Delany wrote the first draft of Hogg in San Francisco just days before the Stonewall Riots and he completed a further draft in 1973, the date of publication of the Corgi Wild Boys. Hogg would not be published until 1995. One would suspect that Delany owned the first edition of The Wild Boys by Grove or Calder & Boyars, but Delany chose to annotate the Corgi paperback with its cover illustration by Philip Castle. Maybe he has was drawn to Castle’s cover art with its strong echoes of Kubrick’s adaption of Burgess’s A Clockwork Orange of which Castle did the movie posters. There are echoes of A Clockwork Orange in both The Wild Boys and Hogg. Maybe it is the pulp, sleaze, and pornographic elements implied by the format of the paperback itself that attracted Delany. Both The Wild Boys and Hogg come out of a boom period in the explicitness, openness, and production quality of all pornography. Burroughs’ letters from the late 1960s and early 1970s reveal a fascination with and fear of the gay porn industry. Wonder over the openness of it all, but trepidation that it would make Burroughs’ own work, like The Wild Boys, obsolete.

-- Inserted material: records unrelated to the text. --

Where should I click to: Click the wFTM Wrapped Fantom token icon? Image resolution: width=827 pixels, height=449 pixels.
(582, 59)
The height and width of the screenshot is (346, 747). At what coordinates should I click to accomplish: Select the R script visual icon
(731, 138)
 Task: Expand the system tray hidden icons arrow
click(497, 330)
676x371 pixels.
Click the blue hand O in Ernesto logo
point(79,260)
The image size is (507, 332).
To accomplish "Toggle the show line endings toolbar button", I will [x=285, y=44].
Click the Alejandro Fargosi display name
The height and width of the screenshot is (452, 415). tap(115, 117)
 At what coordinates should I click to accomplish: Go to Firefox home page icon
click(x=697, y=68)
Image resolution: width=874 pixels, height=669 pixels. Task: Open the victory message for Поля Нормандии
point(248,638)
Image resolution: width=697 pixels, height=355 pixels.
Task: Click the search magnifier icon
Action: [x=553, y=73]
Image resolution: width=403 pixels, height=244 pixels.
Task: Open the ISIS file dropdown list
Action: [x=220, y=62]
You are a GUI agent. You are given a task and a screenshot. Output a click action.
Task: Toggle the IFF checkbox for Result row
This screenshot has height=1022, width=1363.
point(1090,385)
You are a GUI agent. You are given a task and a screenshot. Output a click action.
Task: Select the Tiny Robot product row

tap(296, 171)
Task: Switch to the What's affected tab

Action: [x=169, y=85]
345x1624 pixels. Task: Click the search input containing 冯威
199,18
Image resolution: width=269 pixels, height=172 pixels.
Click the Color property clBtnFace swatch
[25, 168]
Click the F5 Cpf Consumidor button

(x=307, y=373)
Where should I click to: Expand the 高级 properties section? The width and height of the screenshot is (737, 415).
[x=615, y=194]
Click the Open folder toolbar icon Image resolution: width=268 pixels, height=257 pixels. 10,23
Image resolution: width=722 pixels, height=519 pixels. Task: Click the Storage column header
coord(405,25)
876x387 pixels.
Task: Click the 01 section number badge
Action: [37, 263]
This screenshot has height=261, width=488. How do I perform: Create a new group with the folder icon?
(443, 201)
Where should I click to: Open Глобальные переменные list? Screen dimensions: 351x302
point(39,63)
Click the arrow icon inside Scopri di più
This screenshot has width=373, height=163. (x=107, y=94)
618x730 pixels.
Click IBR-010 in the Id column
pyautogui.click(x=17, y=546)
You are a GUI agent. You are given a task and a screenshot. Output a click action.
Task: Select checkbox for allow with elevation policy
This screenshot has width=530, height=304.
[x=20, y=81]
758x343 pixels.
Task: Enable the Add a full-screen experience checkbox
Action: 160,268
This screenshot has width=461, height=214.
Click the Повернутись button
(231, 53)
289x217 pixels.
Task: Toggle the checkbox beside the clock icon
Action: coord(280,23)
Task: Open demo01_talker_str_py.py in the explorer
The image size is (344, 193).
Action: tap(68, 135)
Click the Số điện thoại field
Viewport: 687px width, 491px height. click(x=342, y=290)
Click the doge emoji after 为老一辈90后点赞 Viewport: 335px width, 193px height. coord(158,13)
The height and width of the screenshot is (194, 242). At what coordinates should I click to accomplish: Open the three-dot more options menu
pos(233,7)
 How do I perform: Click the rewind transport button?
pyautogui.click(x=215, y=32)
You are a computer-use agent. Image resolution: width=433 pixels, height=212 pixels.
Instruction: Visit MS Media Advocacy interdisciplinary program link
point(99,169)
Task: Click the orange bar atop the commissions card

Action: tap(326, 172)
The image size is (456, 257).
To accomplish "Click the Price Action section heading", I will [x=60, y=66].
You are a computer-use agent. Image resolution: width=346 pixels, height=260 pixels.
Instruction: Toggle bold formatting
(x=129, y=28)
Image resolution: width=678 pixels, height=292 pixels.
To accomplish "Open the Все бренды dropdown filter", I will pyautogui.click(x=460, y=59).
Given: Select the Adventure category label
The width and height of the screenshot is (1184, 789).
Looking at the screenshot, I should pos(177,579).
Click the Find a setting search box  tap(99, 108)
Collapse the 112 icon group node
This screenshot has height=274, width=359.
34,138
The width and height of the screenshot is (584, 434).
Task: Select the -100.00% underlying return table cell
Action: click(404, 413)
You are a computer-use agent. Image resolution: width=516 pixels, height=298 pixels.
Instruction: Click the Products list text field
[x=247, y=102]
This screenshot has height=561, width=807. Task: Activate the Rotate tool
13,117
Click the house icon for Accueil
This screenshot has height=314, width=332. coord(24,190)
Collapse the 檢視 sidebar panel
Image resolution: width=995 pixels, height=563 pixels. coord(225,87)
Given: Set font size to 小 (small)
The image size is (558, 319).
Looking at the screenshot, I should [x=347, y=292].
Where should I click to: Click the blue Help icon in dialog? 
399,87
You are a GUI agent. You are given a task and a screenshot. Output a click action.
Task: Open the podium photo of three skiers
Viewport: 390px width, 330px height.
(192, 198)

Delany has not written a single word in his copy of The Wild Boys but instead marked the book throughout with an elaborate array of symbols, for which there is no key or legend. Their meaning resides with Delany alone. The annotations serve as a ritual of initiation, a series of tatoos that incorporates The Wild Boys into Delany’s circle of reading and understanding.
Setting aside the meaning of the annotations, just the act of annotation deserves a moment of contemplation as regards the sexual fantasies of The Wild Boys and Hogg. There is a sexual element to marginalia. For some, the act of writing in one’s books is a form of intimacy. Such readers are not courtly lovers placing the clean flesh of the page on a pedestal to be admired from afar. To inscribe a book is to treat it carnally, to physically interact with it. A loving embrace. For others, annotation is a form of rape, an act of mutilation. Annotators are aggressive bullies, marking their turf with their territorial pissings. What type of reader is Franklin “Hogg” Hargus, what type of reader is Delany? Is Delany treating The Wild Boys with love and respect as befits a text with such a close relationship to Delany’s own work of the period? Or is Delany subduing the text and making it submissive, as befits an author experiencing an anxiety of influence and jealous rage? Is annotation about sharing and interacting with a text and author or controlling them? Delany’s annotations, like Hogg itself, can be read as having literary merit or as being merely an act of perversion and violence.
Michael Hemmington in The Review of Contemporary Fiction describes the character Hogg as a “rape artist.” Maybe that is another way to think of the controversial figure of the annotator.